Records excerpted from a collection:
_ _ _ _ _
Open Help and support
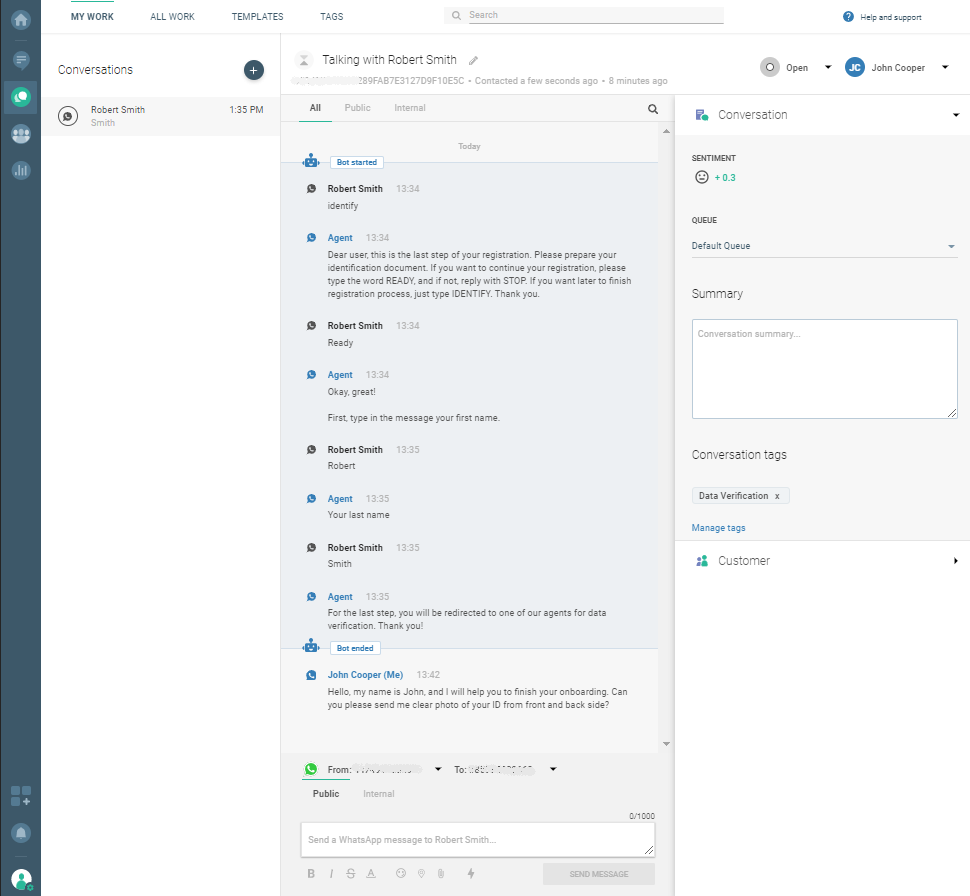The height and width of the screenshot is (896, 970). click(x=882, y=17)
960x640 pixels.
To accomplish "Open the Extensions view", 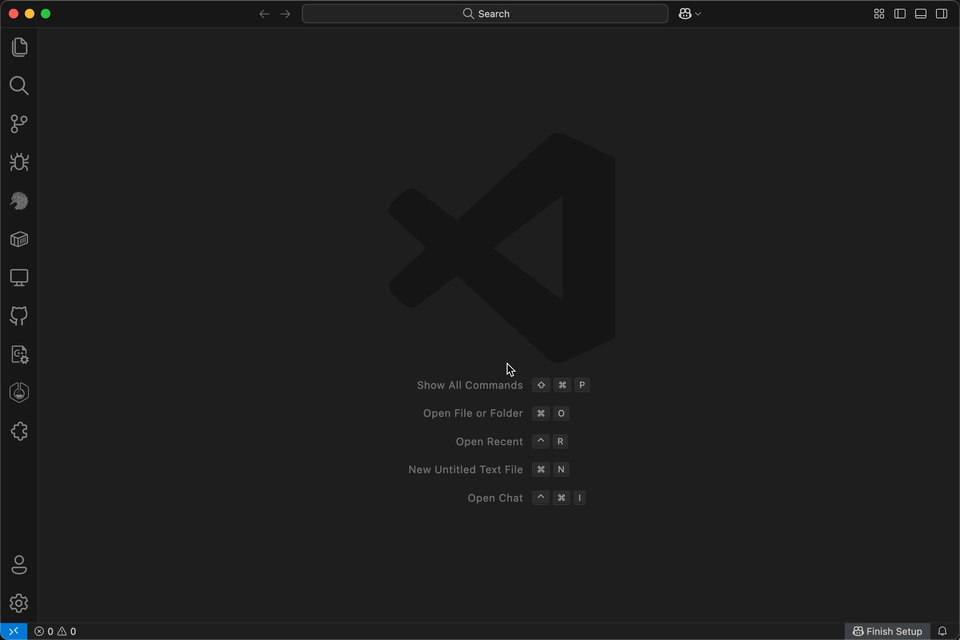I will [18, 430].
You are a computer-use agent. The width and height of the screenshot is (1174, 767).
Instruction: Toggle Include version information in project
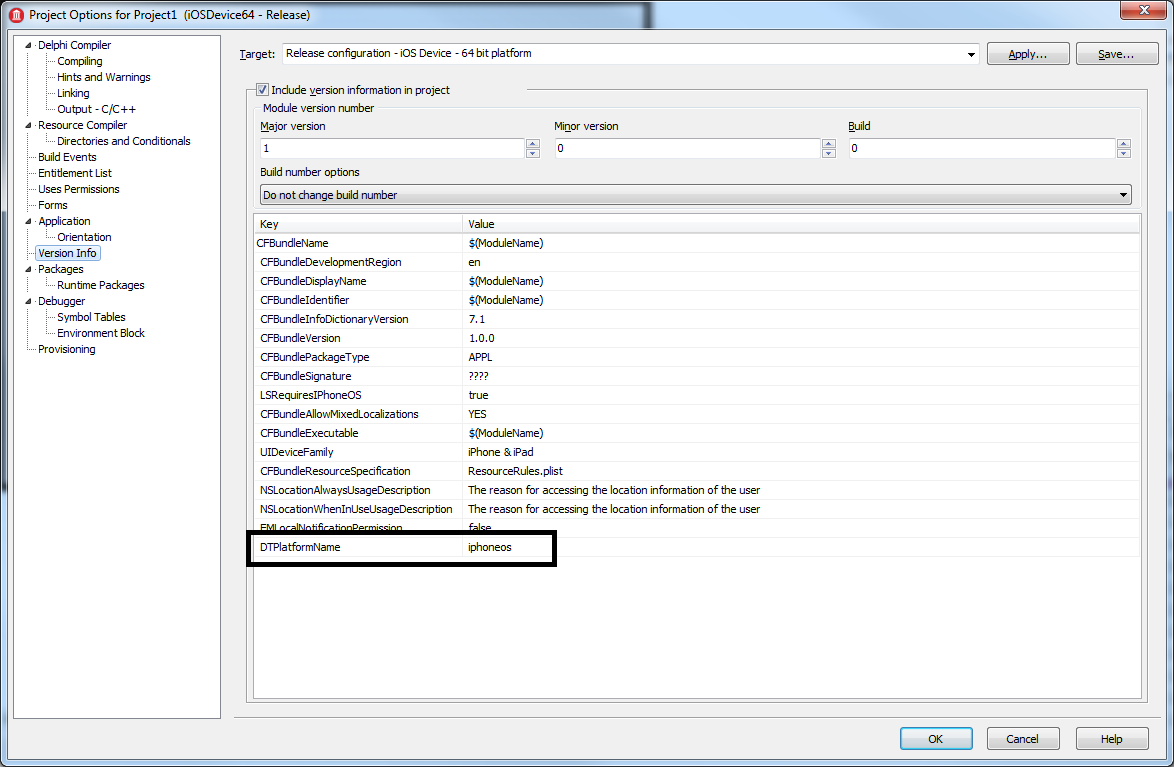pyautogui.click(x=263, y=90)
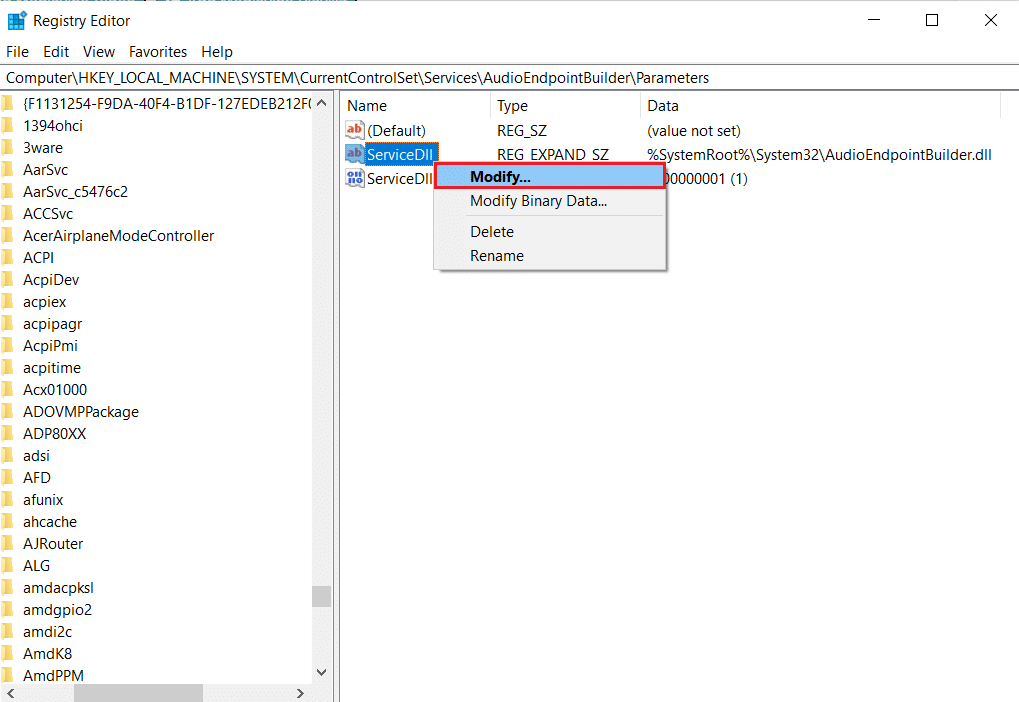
_ _ _ _ _
Retype, word for word, the line containing "You are a computer-use" and each line after it through the end of the data, leaving any picture out.

• Result for this exercise:
You are a computer-use agent. The width and height of the screenshot is (1174, 767).
Instruction: Toggle Include version information in project
pyautogui.click(x=263, y=90)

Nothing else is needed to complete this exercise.